The problem: Could you copy every record below exactly as it stands?

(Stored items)
==================================================

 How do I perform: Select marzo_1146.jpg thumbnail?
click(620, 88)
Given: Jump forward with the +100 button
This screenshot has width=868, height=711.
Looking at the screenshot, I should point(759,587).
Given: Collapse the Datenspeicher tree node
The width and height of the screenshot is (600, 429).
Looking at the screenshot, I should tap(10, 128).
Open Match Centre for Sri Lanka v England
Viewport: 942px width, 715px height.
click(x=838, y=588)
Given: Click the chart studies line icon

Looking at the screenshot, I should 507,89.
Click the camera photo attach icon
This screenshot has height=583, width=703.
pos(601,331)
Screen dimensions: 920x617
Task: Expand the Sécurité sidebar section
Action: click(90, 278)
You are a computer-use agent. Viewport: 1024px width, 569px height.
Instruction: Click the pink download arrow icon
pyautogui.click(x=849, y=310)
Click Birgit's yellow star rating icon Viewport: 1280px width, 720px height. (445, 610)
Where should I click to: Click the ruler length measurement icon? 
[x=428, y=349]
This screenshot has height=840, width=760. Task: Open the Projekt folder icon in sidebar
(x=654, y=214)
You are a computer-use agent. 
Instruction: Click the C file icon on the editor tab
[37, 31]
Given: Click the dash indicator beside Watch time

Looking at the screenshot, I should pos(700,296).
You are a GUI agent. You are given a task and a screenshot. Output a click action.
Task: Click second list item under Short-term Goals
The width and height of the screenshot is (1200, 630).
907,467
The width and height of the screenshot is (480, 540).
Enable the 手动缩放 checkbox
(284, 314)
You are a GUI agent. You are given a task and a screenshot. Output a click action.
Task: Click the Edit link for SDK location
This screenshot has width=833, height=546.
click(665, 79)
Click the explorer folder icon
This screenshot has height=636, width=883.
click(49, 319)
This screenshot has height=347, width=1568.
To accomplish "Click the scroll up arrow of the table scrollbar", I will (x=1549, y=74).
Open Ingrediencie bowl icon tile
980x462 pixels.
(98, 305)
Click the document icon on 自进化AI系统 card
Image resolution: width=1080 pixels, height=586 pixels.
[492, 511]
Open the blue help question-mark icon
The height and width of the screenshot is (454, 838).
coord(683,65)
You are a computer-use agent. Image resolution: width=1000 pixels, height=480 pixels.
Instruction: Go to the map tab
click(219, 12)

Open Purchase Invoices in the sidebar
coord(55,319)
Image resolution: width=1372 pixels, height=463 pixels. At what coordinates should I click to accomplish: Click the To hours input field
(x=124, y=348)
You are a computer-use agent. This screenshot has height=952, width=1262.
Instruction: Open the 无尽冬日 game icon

==================================================

Answer to the problem:
 How do I perform: Select marzo_1146.jpg thumbnail?
click(620, 88)
Given: Jump forward with the +100 button
This screenshot has width=868, height=711.
Looking at the screenshot, I should point(759,587).
Given: Collapse the Datenspeicher tree node
The width and height of the screenshot is (600, 429).
Looking at the screenshot, I should tap(10, 128).
Open Match Centre for Sri Lanka v England
Viewport: 942px width, 715px height.
click(x=838, y=588)
Given: Click the chart studies line icon

Looking at the screenshot, I should 507,89.
Click the camera photo attach icon
This screenshot has height=583, width=703.
pos(601,331)
Screen dimensions: 920x617
Task: Expand the Sécurité sidebar section
Action: click(90, 278)
You are a computer-use agent. Viewport: 1024px width, 569px height.
Instruction: Click the pink download arrow icon
pyautogui.click(x=849, y=310)
Click Birgit's yellow star rating icon Viewport: 1280px width, 720px height. (445, 610)
Where should I click to: Click the ruler length measurement icon? 
[x=428, y=349]
This screenshot has height=840, width=760. Task: Open the Projekt folder icon in sidebar
(x=654, y=214)
You are a computer-use agent. 
Instruction: Click the C file icon on the editor tab
[37, 31]
Given: Click the dash indicator beside Watch time

Looking at the screenshot, I should pos(700,296).
You are a GUI agent. You are given a task and a screenshot. Output a click action.
Task: Click second list item under Short-term Goals
The width and height of the screenshot is (1200, 630).
907,467
The width and height of the screenshot is (480, 540).
Enable the 手动缩放 checkbox
(284, 314)
You are a GUI agent. You are given a task and a screenshot. Output a click action.
Task: Click the Edit link for SDK location
This screenshot has width=833, height=546.
click(665, 79)
Click the explorer folder icon
This screenshot has height=636, width=883.
click(49, 319)
This screenshot has height=347, width=1568.
To accomplish "Click the scroll up arrow of the table scrollbar", I will (x=1549, y=74).
Open Ingrediencie bowl icon tile
980x462 pixels.
(98, 305)
Click the document icon on 自进化AI系统 card
Image resolution: width=1080 pixels, height=586 pixels.
[492, 511]
Open the blue help question-mark icon
The height and width of the screenshot is (454, 838).
coord(683,65)
You are a computer-use agent. Image resolution: width=1000 pixels, height=480 pixels.
Instruction: Go to the map tab
click(219, 12)

Open Purchase Invoices in the sidebar
coord(55,319)
Image resolution: width=1372 pixels, height=463 pixels. At what coordinates should I click to accomplish: Click the To hours input field
(x=124, y=348)
You are a computer-use agent. This screenshot has height=952, width=1262.
Instruction: Open the 无尽冬日 game icon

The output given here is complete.